##### ENTRIES PROVIDED

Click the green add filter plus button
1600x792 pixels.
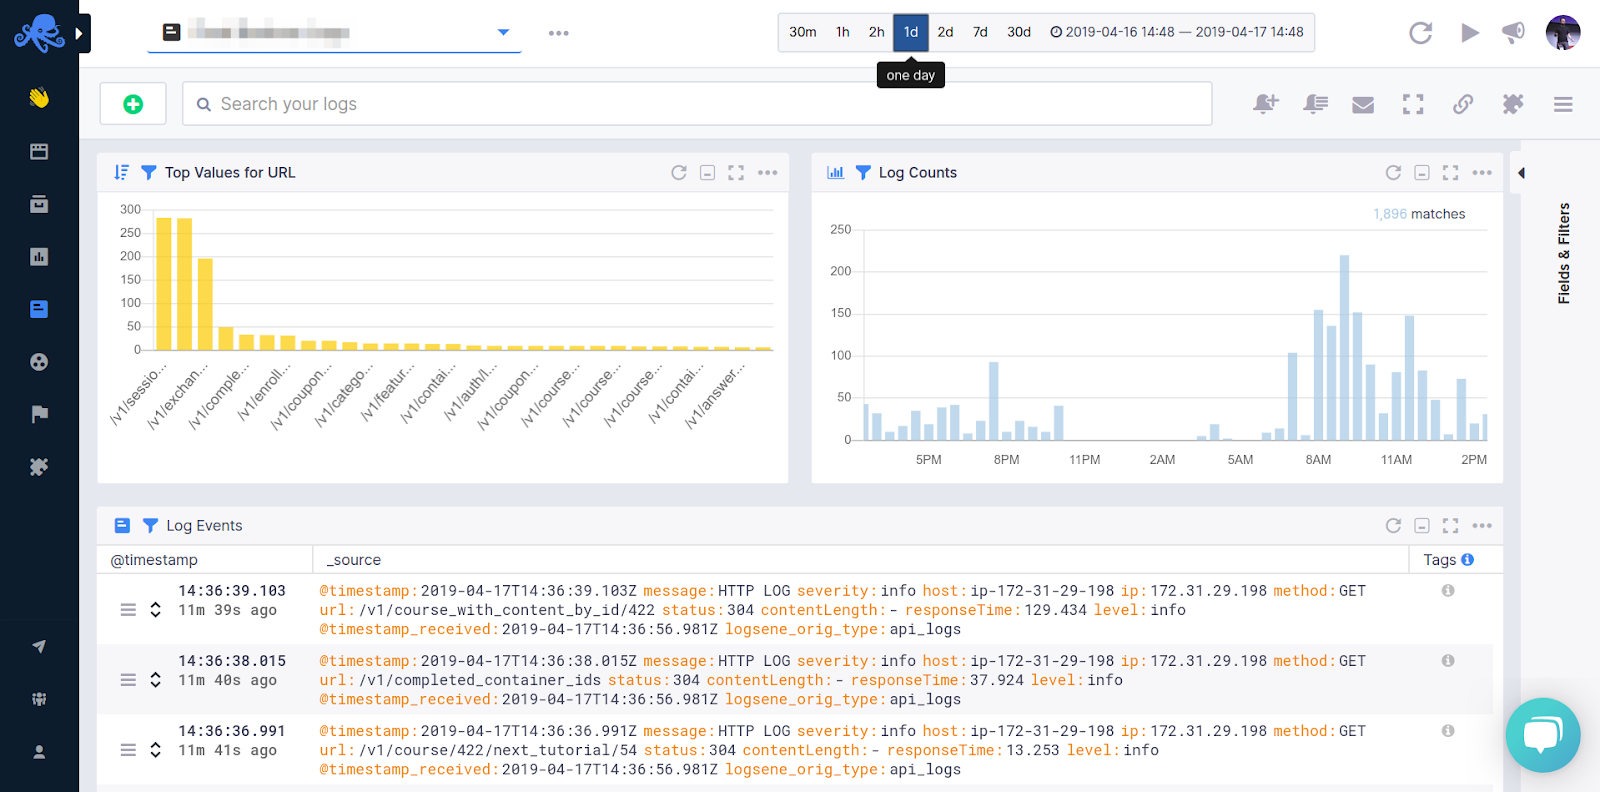pos(133,104)
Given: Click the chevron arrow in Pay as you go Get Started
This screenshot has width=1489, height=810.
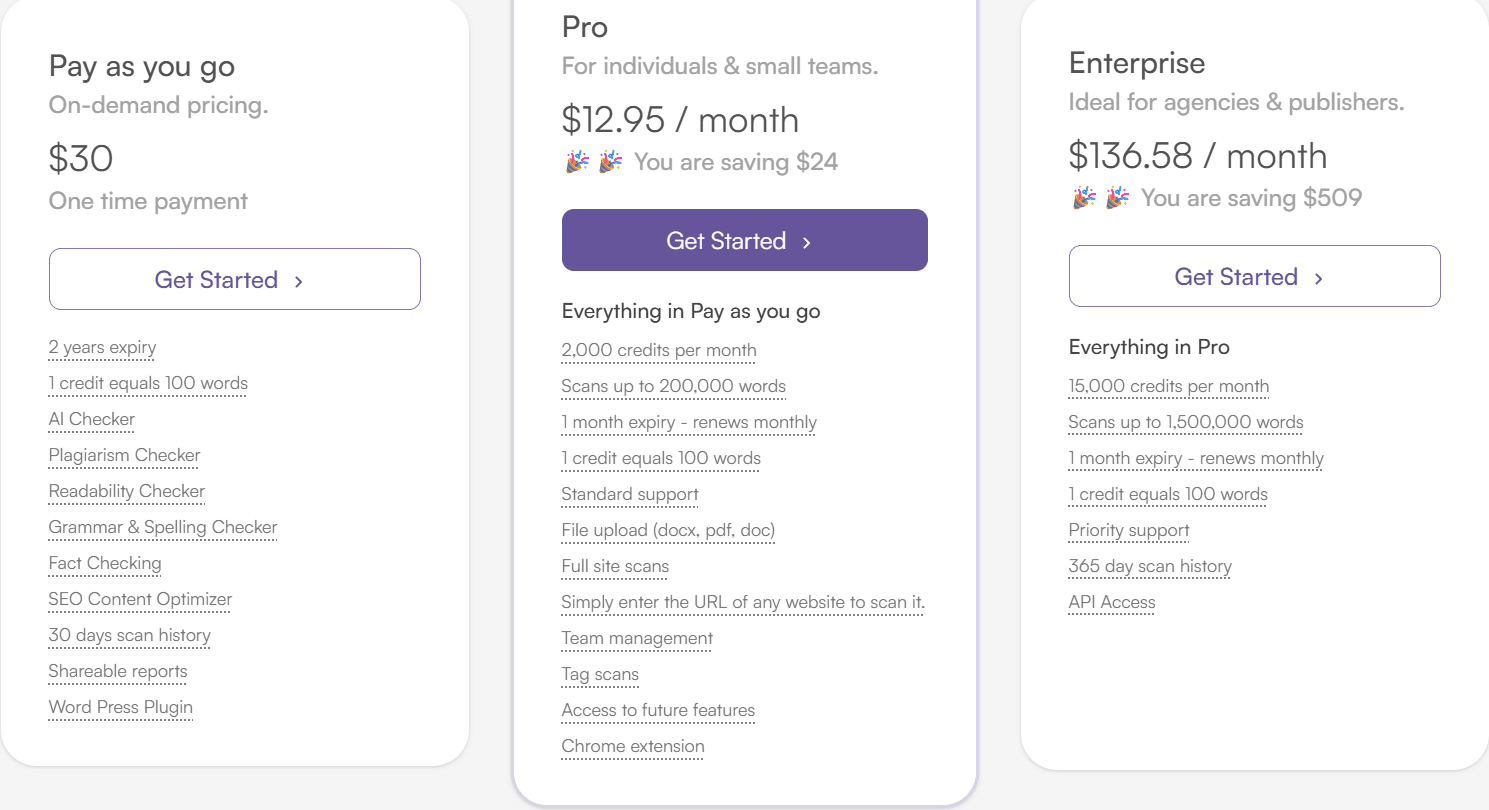Looking at the screenshot, I should 299,281.
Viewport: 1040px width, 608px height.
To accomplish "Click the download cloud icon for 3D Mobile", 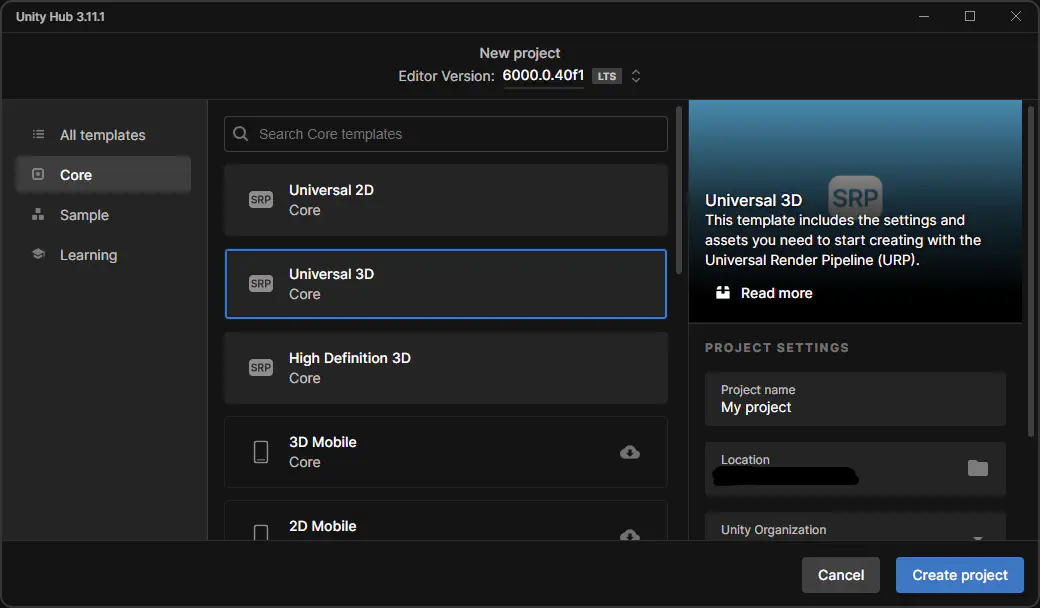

##########

EXERCISE DIRECTIONS
Repeat the data above verbatim, line by line, leaving out the pictures.

EXERCISE SOLUTION
Click the green add filter plus button
1600x792 pixels.
pos(133,104)
Given: Click the chevron arrow in Pay as you go Get Started
This screenshot has width=1489, height=810.
Looking at the screenshot, I should 299,281.
Viewport: 1040px width, 608px height.
To accomplish "Click the download cloud icon for 3D Mobile", 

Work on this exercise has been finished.